Ausführliche Erklärung
Holzhäuser lassen sich nach ihrer Konstruktionsweise unterscheiden: Beim Holzrahmen- und Holzständerbau bilden schlanke, mit Dämmung gefüllte Holzrahmen die tragende Struktur, die beidseitig beplankt wird; diese Bauweise dominiert im modernen Fertighausbau wegen ihrer kurzen Bauzeit und guten Dämmwerte. Beim Blockhaus werden liegende Holzbalken oder -bohlen aufeinandergeschichtet, während beim Holzmassivbau großformatige Massivholzelemente (etwa Brettsperrholz) die Wände und Decken bilden. Holzskelettbauten nutzen ein Stützen-Riegel-System aus starken Holzquerschnitten, ähnlich dem Stahl- oder Betonskelettbau.

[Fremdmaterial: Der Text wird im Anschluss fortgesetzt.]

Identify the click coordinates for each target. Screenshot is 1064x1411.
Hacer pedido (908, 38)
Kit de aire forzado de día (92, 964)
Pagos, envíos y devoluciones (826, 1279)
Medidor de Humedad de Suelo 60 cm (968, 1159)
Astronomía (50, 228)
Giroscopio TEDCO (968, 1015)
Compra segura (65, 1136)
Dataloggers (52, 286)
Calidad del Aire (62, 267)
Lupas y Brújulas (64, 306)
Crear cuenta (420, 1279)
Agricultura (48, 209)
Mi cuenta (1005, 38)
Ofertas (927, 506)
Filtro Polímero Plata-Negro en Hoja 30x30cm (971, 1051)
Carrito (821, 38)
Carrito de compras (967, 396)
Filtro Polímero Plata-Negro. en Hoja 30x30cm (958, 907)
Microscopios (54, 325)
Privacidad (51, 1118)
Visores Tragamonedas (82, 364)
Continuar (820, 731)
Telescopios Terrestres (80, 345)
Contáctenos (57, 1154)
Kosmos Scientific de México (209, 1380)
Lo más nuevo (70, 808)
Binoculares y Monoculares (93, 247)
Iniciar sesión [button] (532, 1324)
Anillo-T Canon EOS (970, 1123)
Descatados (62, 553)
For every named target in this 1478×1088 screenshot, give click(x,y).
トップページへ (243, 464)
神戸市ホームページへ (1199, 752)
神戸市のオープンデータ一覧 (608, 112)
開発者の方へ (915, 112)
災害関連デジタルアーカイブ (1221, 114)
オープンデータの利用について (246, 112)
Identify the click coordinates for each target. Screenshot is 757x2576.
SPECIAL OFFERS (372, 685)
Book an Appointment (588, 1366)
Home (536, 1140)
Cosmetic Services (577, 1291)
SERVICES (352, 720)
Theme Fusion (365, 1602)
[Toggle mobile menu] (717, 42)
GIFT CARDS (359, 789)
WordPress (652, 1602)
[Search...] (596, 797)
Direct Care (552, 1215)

Aus bauphysikalischer Sicht bieten Holzhäuser gute Wärmedämmeigenschaften, ein günstiges Verhältnis von Eigengewicht zu Tragfähigkeit und eine positive Ökobilanz, da Holz als nachwachsender Rohstoff während des Wachstums CO2 bindet. Brandschutztechnisch gelten Holzkonstruktionen entgegen verbreiteter Annahmen nicht automatisch als kritischer als andere Bauweisen: Massive Holzquerschnitte verkohlen im Brandfall kontrolliert an der Oberfläche und behalten dabei über einen berechenbaren Zeitraum ihre Tragfähigkeit, was in den bauaufsichtlichen Nachweisen (Eurocode 5) berücksichtigt wird.
Für die Immobilienbewertung und -vermarktung sind bei Holzhäusern insbesondere Feuchteschutz (konstruktiver und bauphysikalischer Holzschutz), Schallschutz zwischen Geschossen sowie – bei älteren Objekten – der Zustand tragender Holzbauteile relevante Prüfpunkte. Die Finanzierung und Versicherung von Holzhäusern unterscheidet sich in der Praxis kaum von der massiv errichteter Gebäude, sofern die Bauweise fachgerecht ausgeführt und die einschlägigen Normen eingehalten wurden.
Beispiel aus der Praxis
Eine Bauherrenfamilie entscheidet sich für ein Einfamilienhaus in Holzrahmenbauweise, das in wenigen Wochen als vorgefertigte Elemente montiert wird. Der Energieberater bestätigt, dass die Konstruktion aufgrund der durchgängigen Dämmebene in den Holzrahmen die Anforderungen des Gebäudeenergiegesetzes an den Neubau ohne zusätzliche Maßnahmen erfüllt.
Rechtsgrundlage
Keine eigenständige gesetzliche Definition. Die bautechnischen Anforderungen an Holzkonstruktionen ergeben sich aus den technischen Baubestimmungen der Länder in Verbindung mit dem Eurocode 5 (DIN EN 1995) zur Bemessung von Holzbauwerken.